Roy L Hales/Cortes Currents - After more than a decade of service, the Oyster Bay schoolhouse was barged over to Whaletown in 1950. There it opened its doors to the children of a new community.

Brigid Weiler started attending the Whaletown School in 1959. 

Her earliest memories are in that area.

“My dad Ottie Weiler was the postmaster in Whaletown for many, many years.  My mom, Mary Weiler, was from New Westminster. My dad was from Victoria. They were essentially urban visionaries, if you will.” 

“They met during the war. My mom was a nurse, and  nursed through the London Blitz. My dad was an officer. When the officers would come up to London, they'd hire a hall, and requisition  a busload of nurses to come down and dance with them. That's how my mom and dad met. They were married there. Things happened after that, and then they finally got to come home and be together. They chartered a boat, and  came up the coast looking for a place where they could live a happy, romantic, bohemian life.”

“They didn't know anything about living in the wilderness at all. They saw the house half built on Whaletown Bay and bought it. It's still there. It's a blue house, you see it when you go out on the ferry.  Five acres of waterfront for $1,500. They were so happy. They had just a wonderful romantic, bohemian life and four daughters.” 

Thanks to Mary Weiler, the schoolhouse was a community arts centre more than 50 years before its rebirth as the Old Schoolhouse Art Gallery.

BW: “My mother taught art classes here, from the late 40s until she left. There's a photo there of her students squished into the little kid's desk. This is Mr. McDevitt, who was our teacher and his wife Lottie, Bernard Woodward, Edie Huck, with all the easels. She did that for many, many years, so it was always an art teaching place.”

Mary Weiler painted one of the pieces currently hanging in the gallery after she moved here in 1947.

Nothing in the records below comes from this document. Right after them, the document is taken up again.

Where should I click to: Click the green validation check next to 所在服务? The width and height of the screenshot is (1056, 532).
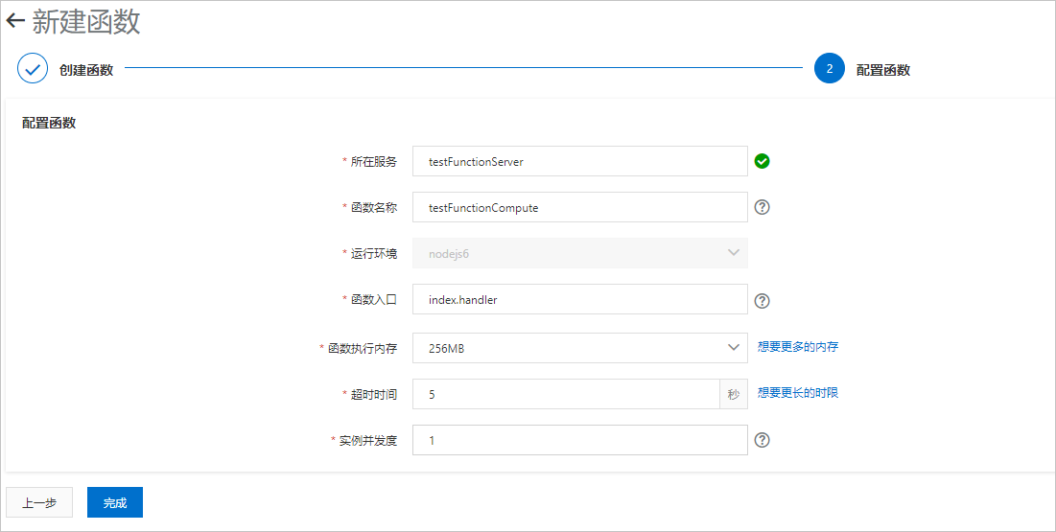pos(762,161)
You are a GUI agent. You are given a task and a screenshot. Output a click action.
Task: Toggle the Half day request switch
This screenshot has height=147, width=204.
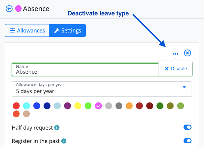(x=187, y=127)
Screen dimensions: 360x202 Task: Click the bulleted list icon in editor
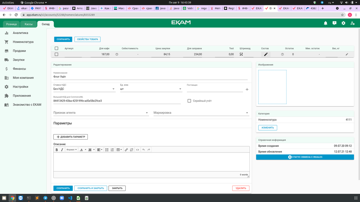[107, 150]
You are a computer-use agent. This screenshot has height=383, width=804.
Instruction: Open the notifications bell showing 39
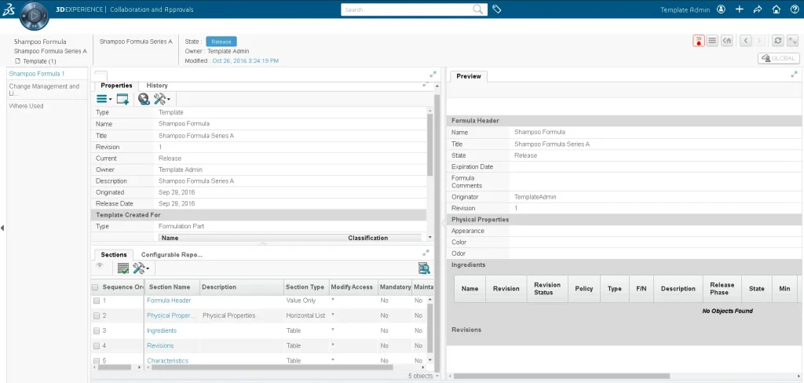697,40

BW: “This is an early piece of hers, after that she was a watercolorist.She was an art teacher and an artist. She also taught first aid classes here.”

“The community club used the building in those days as well. They had the Santa Claus parties here sometimes, and other things. When they opened the road to Mansons around 1960, there was a big party. There was actually quite a bit that went on in the field. It was the place where people would celebrate. We'd had community picnics.”

Brigid was living just a short walk away when she started school. 

BW: “I came here from grade one to grade six.”

“My teacher was Don McDevitt. He and his wife lived on the corner of Cemetery Road and he would catch the school bus over here every morning to go to school.”

CC: Can I get you to name some of the students?

BW: “David Robertson still lives here and he had several siblings who were also in attendance - Alan, Alice and Bernie - and then that family moved away. There was Jeannie, Cheryl, and Rick Matthews. The Matthews family still own property, and come here for holidays. There were the Riddell kids, Marilyn and Noreen and Louise. There were two Waring families and the Bergman kids, Gail, Lynn, and Phillip. I'm still in touch with one of that family, Lynn. They ran the Whaletown store for 30 odd years, so they were a very well known presence here in Cortes.  My best friends were in those families.”

“We had an oil stove for heat at the very back of the building. We also had Vic the dog, who lay by the oil stove and steamed away and made the whole place smell like wet dog in the wintertime. There were gas lights, propane, which were almost never used.  On the very darkest mornings when it was blowing a heavy southeaster, pretty much pitch dark, Mr. McDevitt would climb up a tall step ladder and light the lights. Other than that, we didn't have that, just the windows. By nine o'clock you could see. it was probably pretty dark in here, but I came from a house with no electricity. We were used to it.”